OBJET DE LA TÂCHE:
D'après le texte fourni, quelle réduction des droits le dispositif Dutreil permet-il lorsque les titres sont donnés en pleine propriété par un donateur de moins de 70 ans ? Répondez en une phrase, s'il vous plaît.

TEXTE FOURNI:
Entreprise familiale et build-up : savoir anticiper !
En matière de build-up, l’anticipation est le mot d’ordre ! Ouverture du capital, recours à la dette, nouvelles équipes et changement de taille sont autant d’événements structurants auxquels l’entreprise et ses actionnaires doivent se préparer pour aborder cette nouvelle étape dans les meilleures conditions.
Bien organiser la transmission du capital à l’heure de son ouverture
En matière fiscale, le premier sujet qui devra être anticipé par l’actionnariat familial concerne la transmission à titre gratuit de la société. En effet, cette transmission peut bénéficier d’un régime de faveur, le dispositif Dutreil, qui autorise une exonération en base de 75% de la valeur transmise pouvant être couplée, en cas de donation des titres en pleine propriété, avec une réduction de 50% des droits dus si le donateur a moins de 70 ans.
Toutefois, la revendication d’un tel dispositif repose sur la mise en place d’un engagement collectif de conservation d’une durée de deux ans qui doit être en vigueur lors de la transmission. À cet égard, il sera bien entendu prudent d’introduire un tel mécanisme avant l’entrée des investisseurs et d’adapter les termes du pacte d’actionnaires aux contraintes de ce dispositif.

SECTION DES DONNÉES:
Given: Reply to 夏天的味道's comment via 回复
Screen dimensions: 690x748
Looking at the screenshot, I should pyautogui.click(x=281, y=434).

RÉSULTAT OBTENU:
Il permet une réduction de 50 % des droits dus.